Intervention de Pascal Cherki

Séance en hémicycle du 12 février 2015 à 15h00
Croissance activité et égalité des chances économiques — Article 49

Photo issue du site de l'Assemblée nationale ou de WikipediaPascal Cherki :

Deuxièmement, cet aéroport est rentable. C’est ce qu’a dit M. Estrosi, et vous ne l’avez pas contredit sur ce point, monsieur le ministre. Non seulement il est rentable, mais les excédents qu’il dégage, une fois les dividendes reversés aux différents actionnaires, sont suffisamment importants pour autofinancer son développement. J’attends donc des réponses à ce sujet. Estime-t-on qu’il faille faire de tels investissements dans les années à venir que les actuels détenteurs du capital de cette société publique ne seraient pas en mesure de les faire et rechercheraient donc un actionnaire privé, parce qu’ils préféreraient ne pas avoir recours à l’emprunt ? Cela répondrait à un modèle économique. Nous n’avons pas eu de réponse à cette question.

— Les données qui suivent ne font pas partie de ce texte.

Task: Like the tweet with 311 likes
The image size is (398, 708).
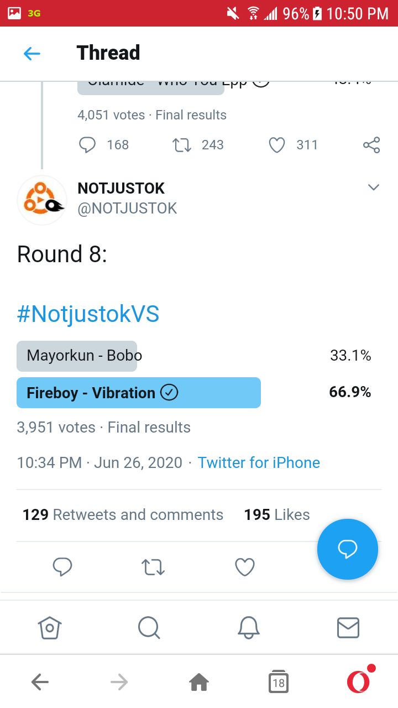Action: point(276,145)
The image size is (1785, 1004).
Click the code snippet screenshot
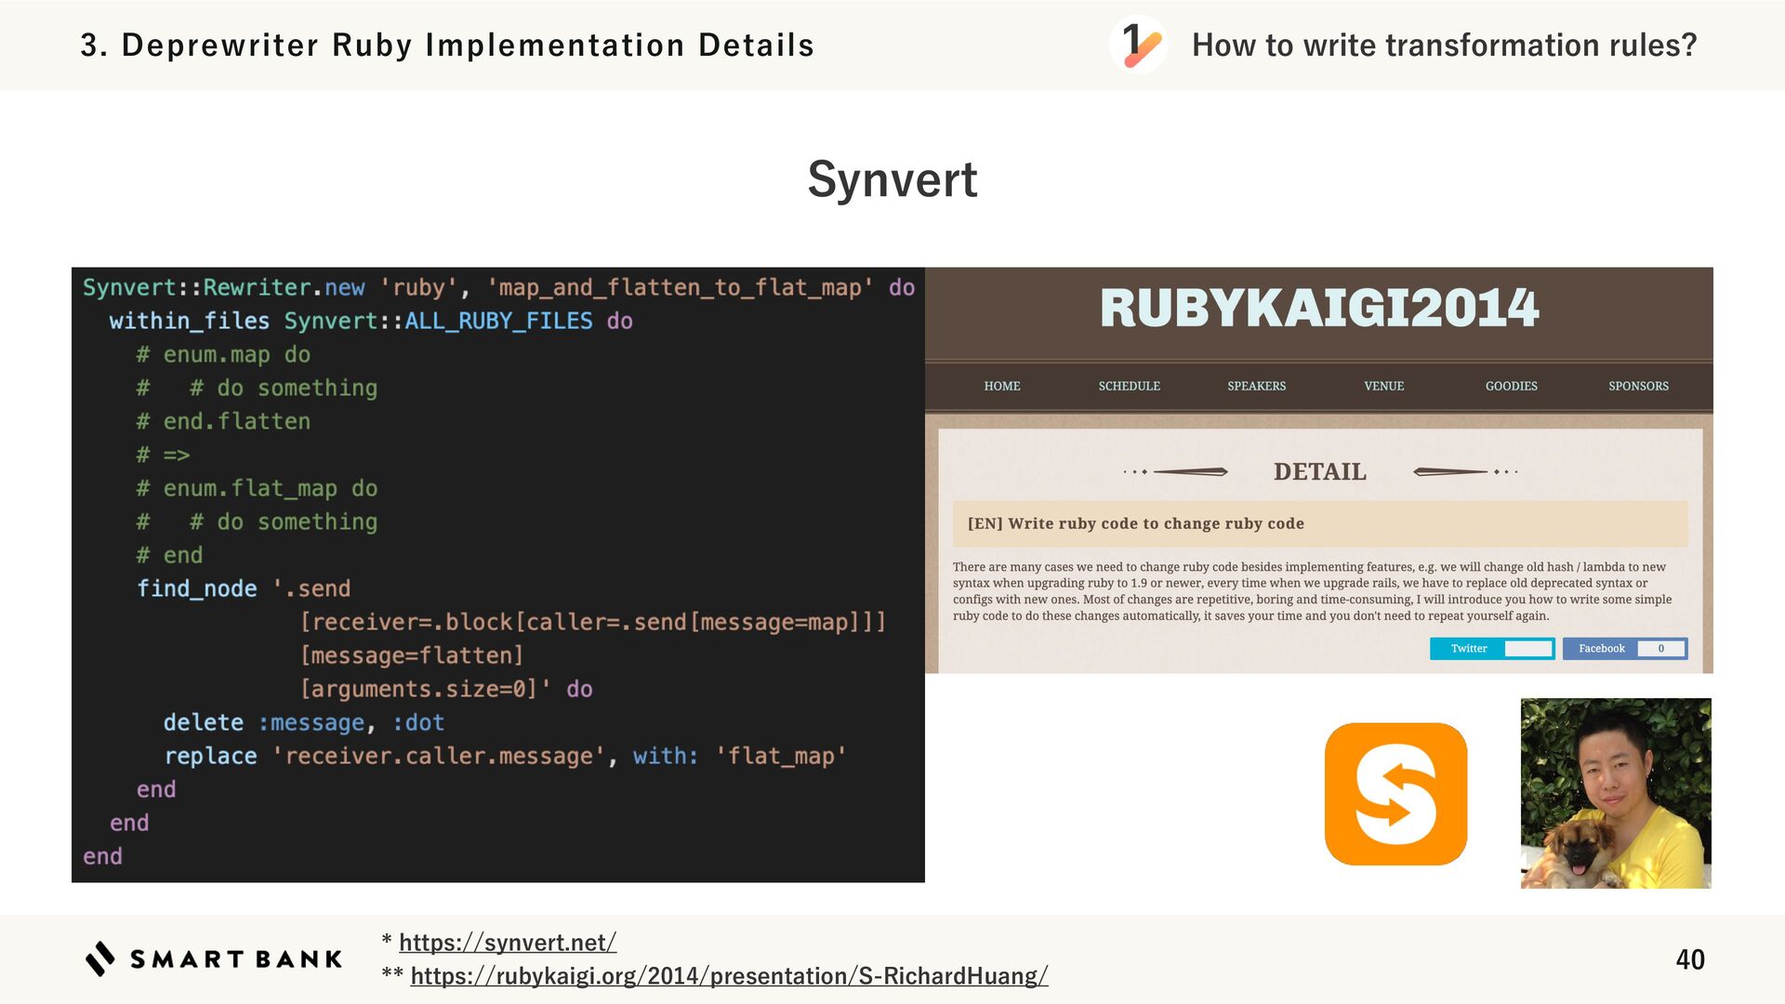tap(497, 575)
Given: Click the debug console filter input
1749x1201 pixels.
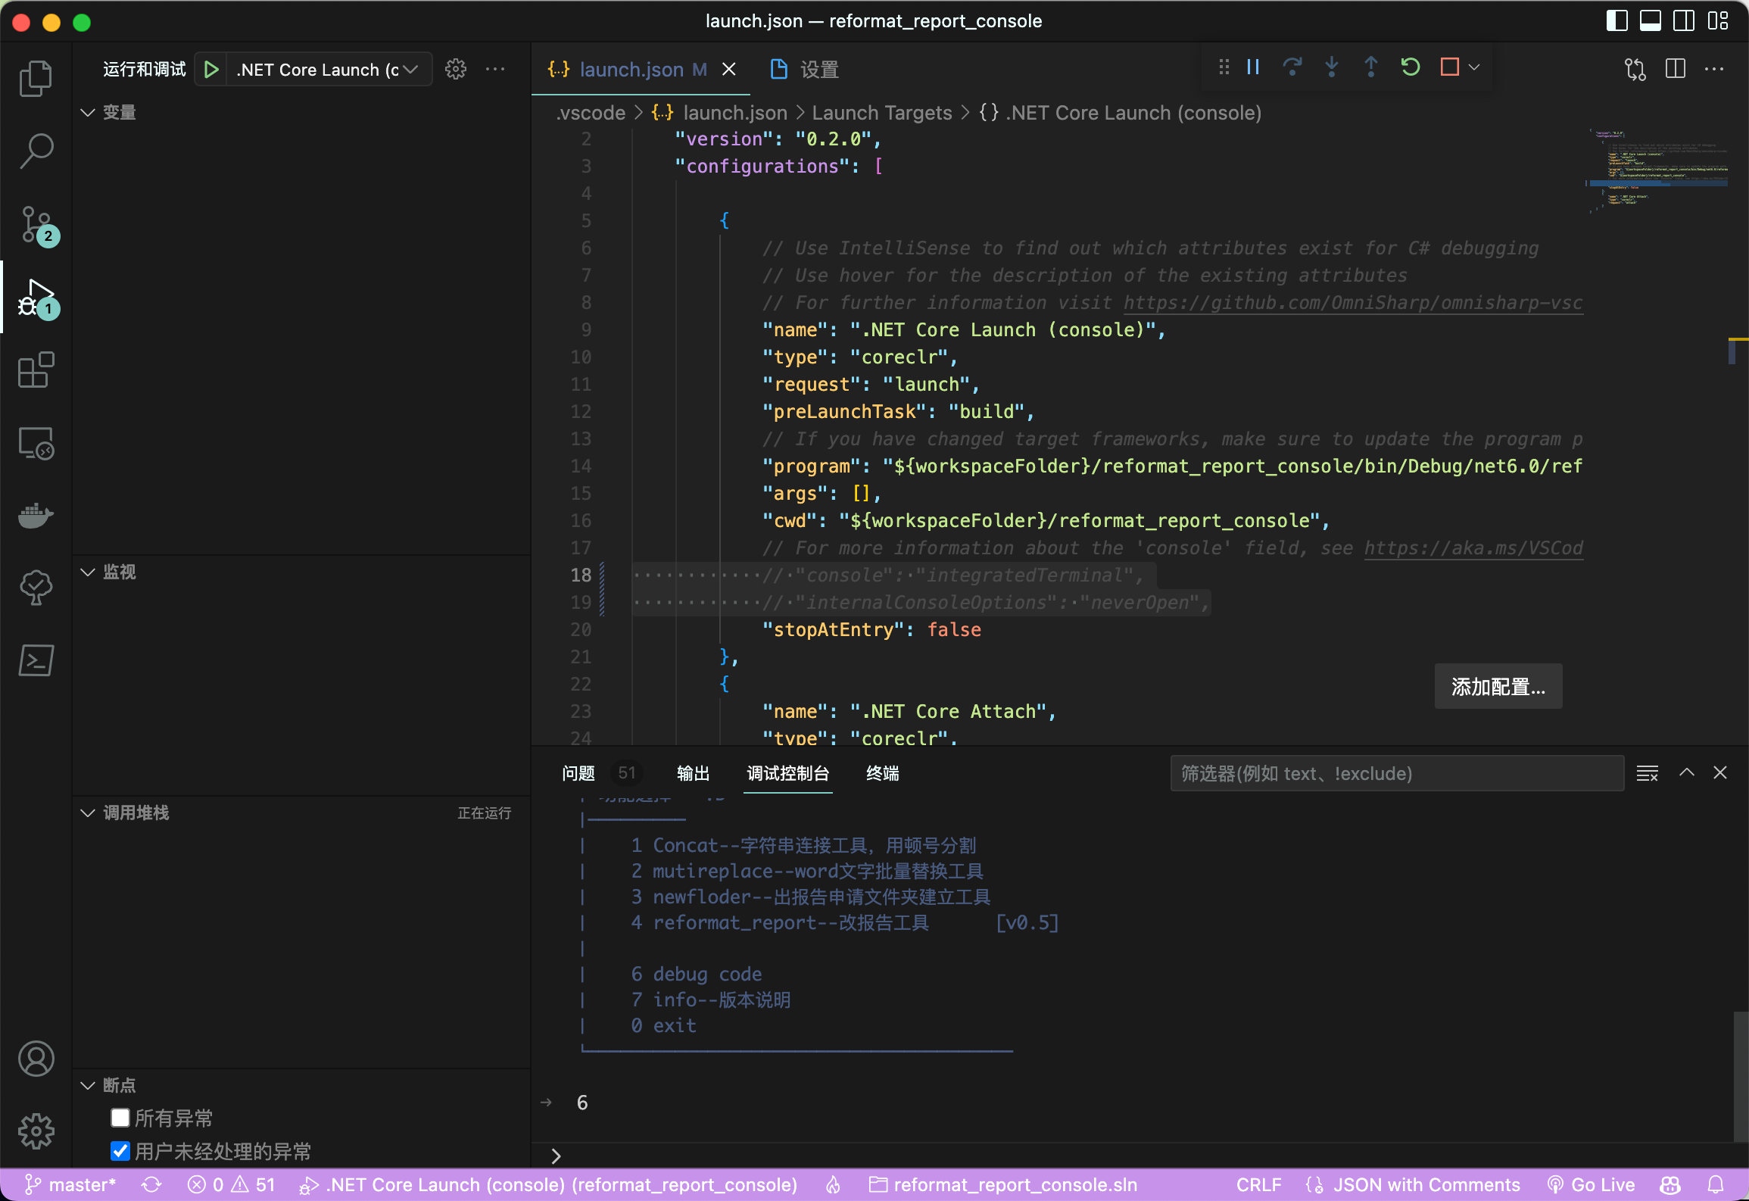Looking at the screenshot, I should (x=1396, y=773).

En fait, on peut envisager la cession d’un actif public à une société privée dans trois cas de figure, qui relèvent d’autre chose que de la gestion des bijoux de famille : premièrement, dans le cas où le public gère mal ; deuxièmement, quand les investissements sont tels que le public veut faire d’autres arbitrages ; troisièmement, quand le déficit est si grand que cela signifie que le public ne sait plus gérer et qu’il faut faire appel à un autre mode de gestion pour redynamiser la société. Mais il n’y a rien de cela pour l’aéroport de Nice. Vous dites, avec beaucoup de franchise, monsieur le ministre, qu’il s’agit d’une forme de gestion des participations de l’État et que, comme il n’est pas stratégique pour l’État de détenir 60 % du capital de la société publique des aéroports de Nice et de Lyon, autant s’en séparer pour créer des recettes, lesquelles viendront soit combler le déficit, soit augmenter les participations publiques de l’État ailleurs.

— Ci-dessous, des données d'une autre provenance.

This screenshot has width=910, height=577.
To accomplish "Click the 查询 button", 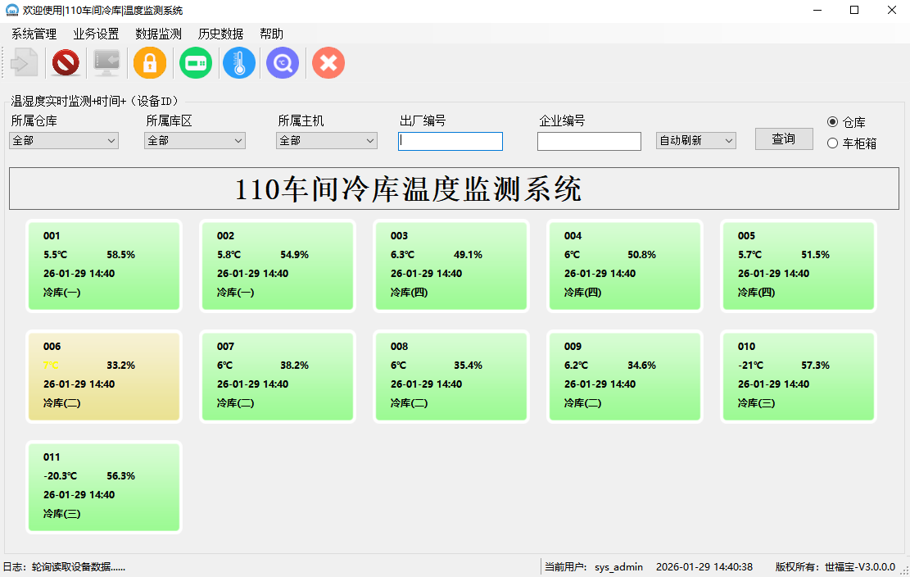I will point(784,139).
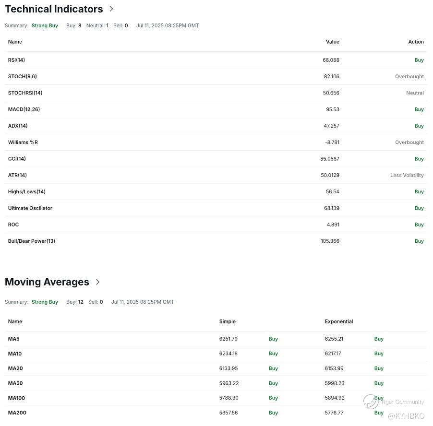This screenshot has width=433, height=426.
Task: Select the Exponential column header
Action: (338, 321)
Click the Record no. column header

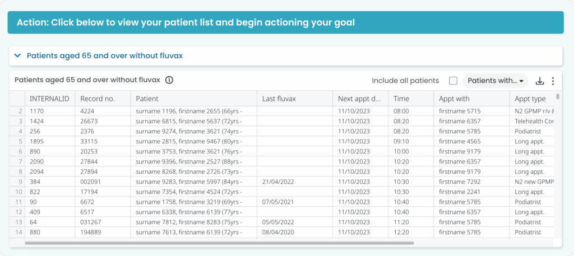click(103, 99)
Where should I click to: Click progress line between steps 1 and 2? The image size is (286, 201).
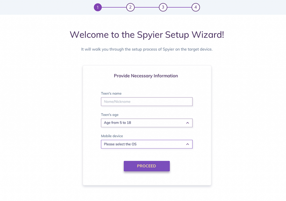(x=114, y=7)
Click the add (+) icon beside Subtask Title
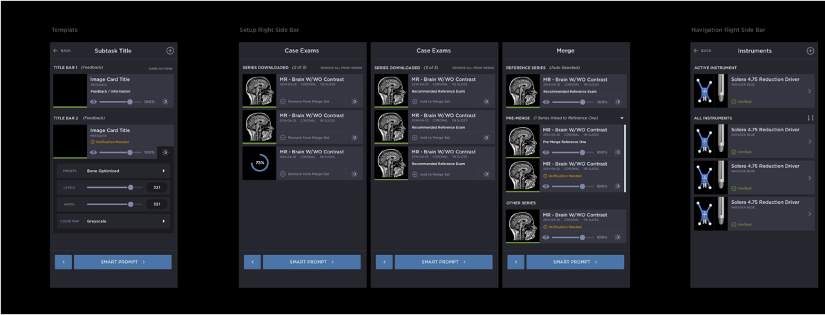 tap(170, 50)
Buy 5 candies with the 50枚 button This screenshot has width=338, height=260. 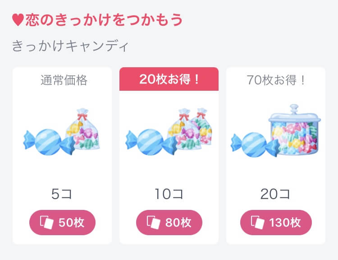(x=63, y=223)
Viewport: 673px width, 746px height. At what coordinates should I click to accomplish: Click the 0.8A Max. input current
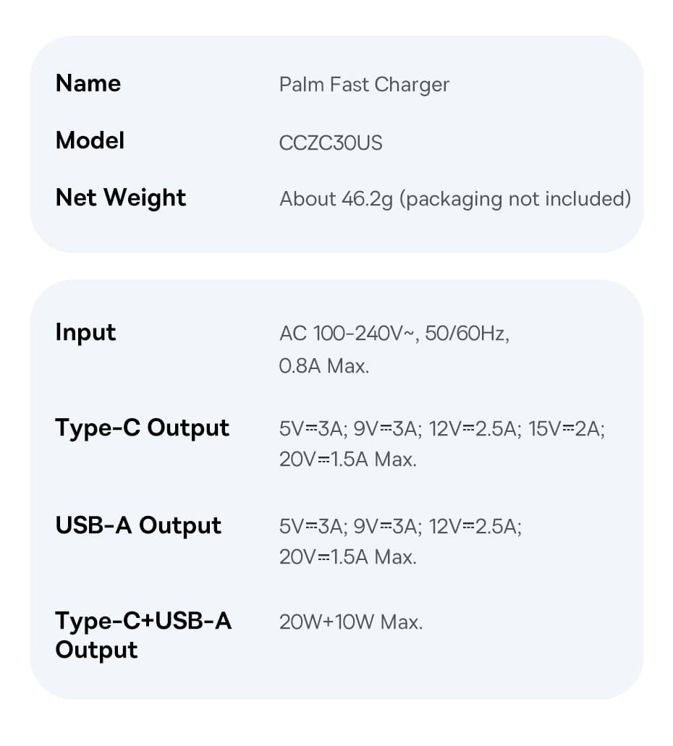(324, 366)
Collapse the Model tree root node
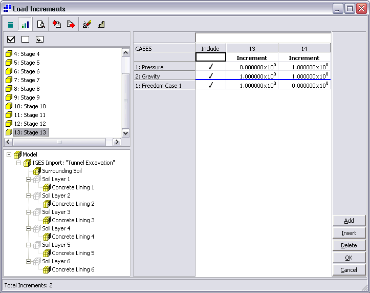 (x=9, y=154)
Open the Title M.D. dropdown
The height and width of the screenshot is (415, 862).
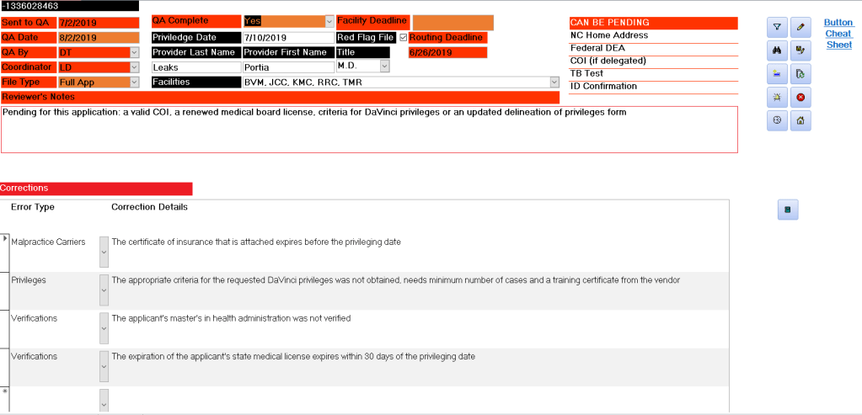click(384, 67)
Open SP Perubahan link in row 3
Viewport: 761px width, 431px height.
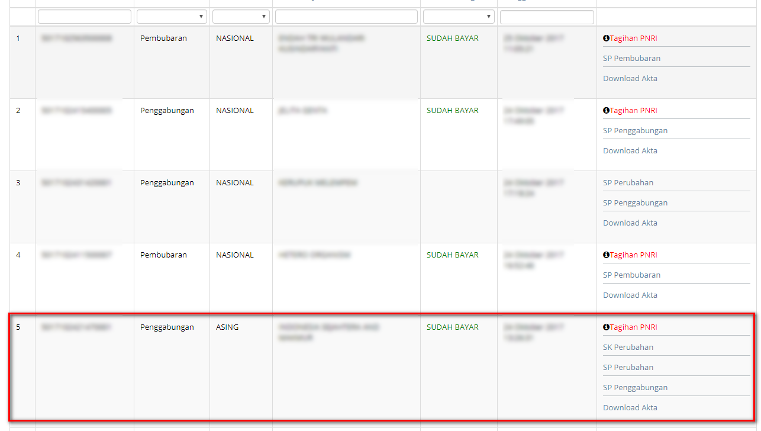point(628,183)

Soit, cela peut se discuter. Mais, dans ce cas-là, si l’État veut céder ses 60 %, pourquoi ne cherche-t-il pas d’abord à voir si des actionnaires publics peuvent entrer dans le capital ? À mon sens, la vraie question est celle de la forme publique de la gestion publique d’un aéroport rentable. Si l’État ne souhaite plus posséder 60 % du capital dans une société publique qui gère l’aéroport de Nice, alors une question fondamentale se pose, qui a été posée par notre collègue Estrosi : pourquoi ne pas permettre à des collectivités locales d’user d’un droit de préemption ? Le paradoxe serait qu’à partir du moment où l’État ne veut plus gérer un équipement public, il faudrait le donner au privé, alors qu’il est rentable ! Or, dans ce cas, un arbitrage aura lieu et il est évident que le privé retirera une partie de ses dividendes pour lui et qu’il les versera aux actionnaires, car ce ne sont pas des oeuvres philanthropiques. Je ne vois pas pourquoi ces dividendes n’iraient pas à une collectivité publique locale, ni pourquoi on mettrait fin à la gestion publique de cet aéroport, alors même qu’il s’autofinance par ses excédents de gestion.

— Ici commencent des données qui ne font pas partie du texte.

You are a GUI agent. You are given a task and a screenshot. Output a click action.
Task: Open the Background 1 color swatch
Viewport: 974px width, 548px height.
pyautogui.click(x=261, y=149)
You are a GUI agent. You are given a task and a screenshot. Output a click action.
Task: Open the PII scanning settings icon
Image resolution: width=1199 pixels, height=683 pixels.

Pour moi, élu de gauche, indépendamment de toutes les autres questions qui ont été posées, je ne comprends pas cela. Avec tout le respect que j’ai pour vous, monsieur le ministre – même si je ne suis pas toujours d’accord avec vous, je reconnais votre rectitude, votre combativité et votre ardeur à défendre vos positions –, il y a là une chose que je ne comprends pas. Depuis le début de la discussion législative, vous nous dites que vous êtes là pour combattre la rente. Eh bien moi, je dis qu’offrir au privé la gestion d’un équipement public rentable qui dégage régulièrement et substantiellement des excédents, c’est offrir une rente au privé.